• _QUESTIONS_
1 - Decide whether each statement below agrees with the treasury-yield discussion. For each one, answer yes or no and quote the words from the text that decide it. (a) The chart was made in Q1 2021. (b) The 10-year treasury has now risen to 2%. (c) The writer considers it affordable to buy the dip every time.
2 - Resume the treasury-yield discussion after its last sentence and carry it forward.

• _DOCUMENT TEXT_
Note: chart was made in Q1 2021. Read more here when i wrote about it in our newsletter.

Right now 10-year treasury has gone up to 1.5%. The problem is, we cannot know if the increase is temporary or permanent. Early in the year, it went up to 1.5% too - but subsequently went down. So, buying the dip then was a good idea.


I’ve seen this correlation as well,
however, while the covid is not yet gone or subsided at a vast level - I’m wondering about how the fed tapering, yields going up, countries taking more debt, would affect all sectors. (i.e what’s that unexpected which can stop our music for a while)

Not sure if the solution to raise the bar limit of economic debt would keep things intact in stock market; raising economic debt is another vicious cycle with inflation.
Will Robert Kiyosaki’s suspicion for crash based on too much debt - go true?

I feel, I need more insights from other experts of finance as well to think about the long run.
We’re already seeing some economic trade offs (in short term), where indices are responding to the govt policies/investments being brought in. (commenting in general)

Hey @viram @bharatjain do share your thoughts for the long run.
None of us can afford to buy the dip every time, incase something like dotcom crash happens.

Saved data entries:
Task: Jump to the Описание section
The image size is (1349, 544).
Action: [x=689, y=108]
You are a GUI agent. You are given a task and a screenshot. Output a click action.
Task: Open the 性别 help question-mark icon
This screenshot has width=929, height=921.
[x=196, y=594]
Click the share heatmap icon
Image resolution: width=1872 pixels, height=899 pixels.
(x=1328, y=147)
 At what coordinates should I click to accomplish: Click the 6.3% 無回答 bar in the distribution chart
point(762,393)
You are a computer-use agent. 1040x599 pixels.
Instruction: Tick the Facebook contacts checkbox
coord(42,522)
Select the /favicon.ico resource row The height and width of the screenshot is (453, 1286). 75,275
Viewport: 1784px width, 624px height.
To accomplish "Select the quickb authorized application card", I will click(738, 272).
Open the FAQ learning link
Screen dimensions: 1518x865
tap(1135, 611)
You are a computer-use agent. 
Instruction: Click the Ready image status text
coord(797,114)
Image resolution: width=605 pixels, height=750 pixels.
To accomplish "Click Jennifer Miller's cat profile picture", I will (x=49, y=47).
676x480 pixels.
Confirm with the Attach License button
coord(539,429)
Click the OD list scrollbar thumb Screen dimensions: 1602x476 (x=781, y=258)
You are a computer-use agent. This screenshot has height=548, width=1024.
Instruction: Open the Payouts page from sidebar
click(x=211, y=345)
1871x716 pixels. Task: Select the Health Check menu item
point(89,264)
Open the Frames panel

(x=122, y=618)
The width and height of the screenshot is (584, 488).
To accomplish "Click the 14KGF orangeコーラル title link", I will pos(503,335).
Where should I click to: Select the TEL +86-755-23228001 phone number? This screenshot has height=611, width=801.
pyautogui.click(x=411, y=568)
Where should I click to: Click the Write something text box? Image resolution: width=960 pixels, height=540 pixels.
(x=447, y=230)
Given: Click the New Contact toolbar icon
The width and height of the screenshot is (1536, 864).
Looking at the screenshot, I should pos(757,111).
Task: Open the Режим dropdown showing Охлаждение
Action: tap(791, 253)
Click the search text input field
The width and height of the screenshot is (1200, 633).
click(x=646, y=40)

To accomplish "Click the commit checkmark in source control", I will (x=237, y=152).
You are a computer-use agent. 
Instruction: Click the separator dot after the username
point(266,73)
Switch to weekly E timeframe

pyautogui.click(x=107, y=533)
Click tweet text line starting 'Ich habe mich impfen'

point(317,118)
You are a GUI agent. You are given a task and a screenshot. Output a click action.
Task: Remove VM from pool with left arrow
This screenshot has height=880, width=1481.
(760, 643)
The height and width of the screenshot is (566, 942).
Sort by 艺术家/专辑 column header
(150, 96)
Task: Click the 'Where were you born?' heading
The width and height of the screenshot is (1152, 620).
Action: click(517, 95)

• _ANSWERS TO THE PROBLEMS_
1 -
(a) Yes: "chart was made in Q1 2021"
(b) No: "Right now 10-year treasury has gone up to 1.5%."
(c) No: "None of us can afford to buy the dip every time"

2 -
P.s: maybe this reply of mine would need a different section for discussion completely.

The US 10yr is currently at 1.687. Still lower than 1.74 in March, which resulted in a 10.5% retracement in Nasdaq and more in emerging tech stocks, which Ray Dalio termed as frothy, just before they crashed. The ARK ETFs, were on the front line of this occurance. Since then, Nasdaq has risen 26%.
The rates are definitely inching higher, but we all know that it’s a temporary phenomena and that, after a dip, which is a great buying opportunity, Nasdaq will scale newer highs.
So if you are in for the long term, =>10% retracements are a great buying opportunity, even though in the short term one could book profits and buy lower as well, but I prefer to buy more of a good stock when it dips rather than sell it. Maybe that’s just me.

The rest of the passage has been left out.